### WORK TASK
Without changing a single character, copy every record below.

========================================================================

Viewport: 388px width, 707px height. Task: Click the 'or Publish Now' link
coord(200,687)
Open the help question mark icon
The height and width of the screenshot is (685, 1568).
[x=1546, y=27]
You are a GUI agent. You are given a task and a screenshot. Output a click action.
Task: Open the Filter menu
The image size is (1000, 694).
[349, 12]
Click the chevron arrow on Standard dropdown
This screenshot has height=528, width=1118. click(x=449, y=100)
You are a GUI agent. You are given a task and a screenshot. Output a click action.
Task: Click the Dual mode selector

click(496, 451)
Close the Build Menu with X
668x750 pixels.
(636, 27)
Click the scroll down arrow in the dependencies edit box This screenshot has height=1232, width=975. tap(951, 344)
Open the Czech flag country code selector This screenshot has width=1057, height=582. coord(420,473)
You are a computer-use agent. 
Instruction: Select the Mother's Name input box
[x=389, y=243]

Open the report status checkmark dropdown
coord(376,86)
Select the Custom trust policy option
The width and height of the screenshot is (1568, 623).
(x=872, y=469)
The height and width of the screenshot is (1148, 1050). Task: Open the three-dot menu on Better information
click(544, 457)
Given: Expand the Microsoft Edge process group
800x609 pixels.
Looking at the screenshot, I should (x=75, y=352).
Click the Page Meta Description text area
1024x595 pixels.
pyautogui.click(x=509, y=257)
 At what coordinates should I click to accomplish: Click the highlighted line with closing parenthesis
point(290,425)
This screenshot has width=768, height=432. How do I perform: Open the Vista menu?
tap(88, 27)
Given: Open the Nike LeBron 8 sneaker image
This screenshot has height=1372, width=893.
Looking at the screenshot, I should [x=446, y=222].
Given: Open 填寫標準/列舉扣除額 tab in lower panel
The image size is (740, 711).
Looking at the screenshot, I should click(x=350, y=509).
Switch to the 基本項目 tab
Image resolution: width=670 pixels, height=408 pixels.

========================================================================

### EXERCISE SOLUTION
Viewport: 388px width, 707px height. Task: Click the 'or Publish Now' link
coord(200,687)
Open the help question mark icon
The height and width of the screenshot is (685, 1568).
[x=1546, y=27]
You are a GUI agent. You are given a task and a screenshot. Output a click action.
Task: Open the Filter menu
The image size is (1000, 694).
[349, 12]
Click the chevron arrow on Standard dropdown
This screenshot has height=528, width=1118. click(x=449, y=100)
You are a GUI agent. You are given a task and a screenshot. Output a click action.
Task: Click the Dual mode selector

click(496, 451)
Close the Build Menu with X
668x750 pixels.
(636, 27)
Click the scroll down arrow in the dependencies edit box This screenshot has height=1232, width=975. tap(951, 344)
Open the Czech flag country code selector This screenshot has width=1057, height=582. coord(420,473)
You are a computer-use agent. 
Instruction: Select the Mother's Name input box
[x=389, y=243]

Open the report status checkmark dropdown
coord(376,86)
Select the Custom trust policy option
The width and height of the screenshot is (1568, 623).
(x=872, y=469)
The height and width of the screenshot is (1148, 1050). Task: Open the three-dot menu on Better information
click(544, 457)
Given: Expand the Microsoft Edge process group
800x609 pixels.
Looking at the screenshot, I should (x=75, y=352).
Click the Page Meta Description text area
1024x595 pixels.
pyautogui.click(x=509, y=257)
 At what coordinates should I click to accomplish: Click the highlighted line with closing parenthesis
point(290,425)
This screenshot has width=768, height=432. How do I perform: Open the Vista menu?
tap(88, 27)
Given: Open the Nike LeBron 8 sneaker image
This screenshot has height=1372, width=893.
Looking at the screenshot, I should [x=446, y=222].
Given: Open 填寫標準/列舉扣除額 tab in lower panel
The image size is (740, 711).
Looking at the screenshot, I should click(x=350, y=509).
Switch to the 基本項目 tab
Image resolution: width=670 pixels, height=408 pixels.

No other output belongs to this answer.